Bu oran, Malta’da yüksek öğrenimde kadın öğrenci sayısının erkek öğrencilere kıyasla ciddi bir çoğunluk oluşturduğunu gösteriyor. Daha önce yapılan araştırmalar da benzer sonuçlara işaret ediyordu: 2019–2020 akademik yılında öğrencilerin yaklaşık %60’ı kadın olarak kaydedilmişti.
Ancak dağılım fakültelere göre farklılık gösteriyor. Kadın öğrencilerin yoğun olduğu alanlar arasında Sosyal Bilimler, Eğitim, Sağlık & Refah, Güzel Sanatlar gibi “kadın hâkimiyeti” hâlen görece güçlü olan bölümler bulunuyor. Öte yandan Mühendislik, Bilişim-İletişim Teknolojisi (ICT) gibi STEM odaklı fakültelerde erkek öğrenciler hâlâ daha güçlü bir temsil sergiliyor.
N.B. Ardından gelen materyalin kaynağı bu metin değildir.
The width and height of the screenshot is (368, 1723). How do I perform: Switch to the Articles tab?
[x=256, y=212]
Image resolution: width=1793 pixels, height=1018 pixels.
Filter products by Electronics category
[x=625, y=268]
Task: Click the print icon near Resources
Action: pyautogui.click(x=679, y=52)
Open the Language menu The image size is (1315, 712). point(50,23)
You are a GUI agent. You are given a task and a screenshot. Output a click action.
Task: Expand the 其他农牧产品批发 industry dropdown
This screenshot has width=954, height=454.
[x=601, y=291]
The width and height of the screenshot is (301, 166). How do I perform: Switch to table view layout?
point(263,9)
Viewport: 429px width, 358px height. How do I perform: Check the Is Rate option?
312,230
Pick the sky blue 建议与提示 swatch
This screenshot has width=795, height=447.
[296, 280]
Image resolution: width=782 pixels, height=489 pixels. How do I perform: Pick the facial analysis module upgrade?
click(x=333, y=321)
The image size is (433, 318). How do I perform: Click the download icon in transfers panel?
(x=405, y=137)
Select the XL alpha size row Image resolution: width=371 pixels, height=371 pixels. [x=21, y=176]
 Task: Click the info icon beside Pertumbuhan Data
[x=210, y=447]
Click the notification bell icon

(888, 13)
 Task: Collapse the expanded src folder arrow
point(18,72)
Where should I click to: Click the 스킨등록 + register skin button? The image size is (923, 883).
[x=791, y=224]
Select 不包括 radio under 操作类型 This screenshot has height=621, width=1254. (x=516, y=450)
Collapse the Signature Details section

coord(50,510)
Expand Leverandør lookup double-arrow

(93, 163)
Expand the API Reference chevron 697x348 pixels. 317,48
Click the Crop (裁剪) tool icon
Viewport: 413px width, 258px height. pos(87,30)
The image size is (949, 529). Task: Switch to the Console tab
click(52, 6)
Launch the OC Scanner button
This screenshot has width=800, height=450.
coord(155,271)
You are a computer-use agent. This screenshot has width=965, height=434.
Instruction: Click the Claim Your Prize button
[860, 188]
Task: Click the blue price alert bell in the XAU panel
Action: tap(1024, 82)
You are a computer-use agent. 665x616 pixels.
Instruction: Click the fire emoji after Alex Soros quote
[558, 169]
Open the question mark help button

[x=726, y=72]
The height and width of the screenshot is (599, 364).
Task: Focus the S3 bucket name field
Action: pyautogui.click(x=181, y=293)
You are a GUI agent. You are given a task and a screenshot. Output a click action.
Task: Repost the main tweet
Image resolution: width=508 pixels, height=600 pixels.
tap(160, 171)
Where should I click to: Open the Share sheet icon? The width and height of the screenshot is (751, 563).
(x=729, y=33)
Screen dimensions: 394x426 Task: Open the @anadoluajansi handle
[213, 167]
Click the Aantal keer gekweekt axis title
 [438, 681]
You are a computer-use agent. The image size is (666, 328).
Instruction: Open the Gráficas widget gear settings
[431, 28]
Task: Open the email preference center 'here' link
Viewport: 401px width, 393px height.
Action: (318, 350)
Bakan Grima’nın sunduğu veriler, Malta’da yükseköğretimde cinsiyet dengesizliğinin — en azından öğrenci sayısında — kadın lehine değiştiğini ortaya koyuyor. Ancak bu dengenin fakülte ve bölüm bazında değişkenlik göstermesi, toplumsal ve mesleki tercihlerin ve müfredat yapılandırmalarının cinsiyet temsili üzerindeki etkisini gündeme yeniden taşımış oldu.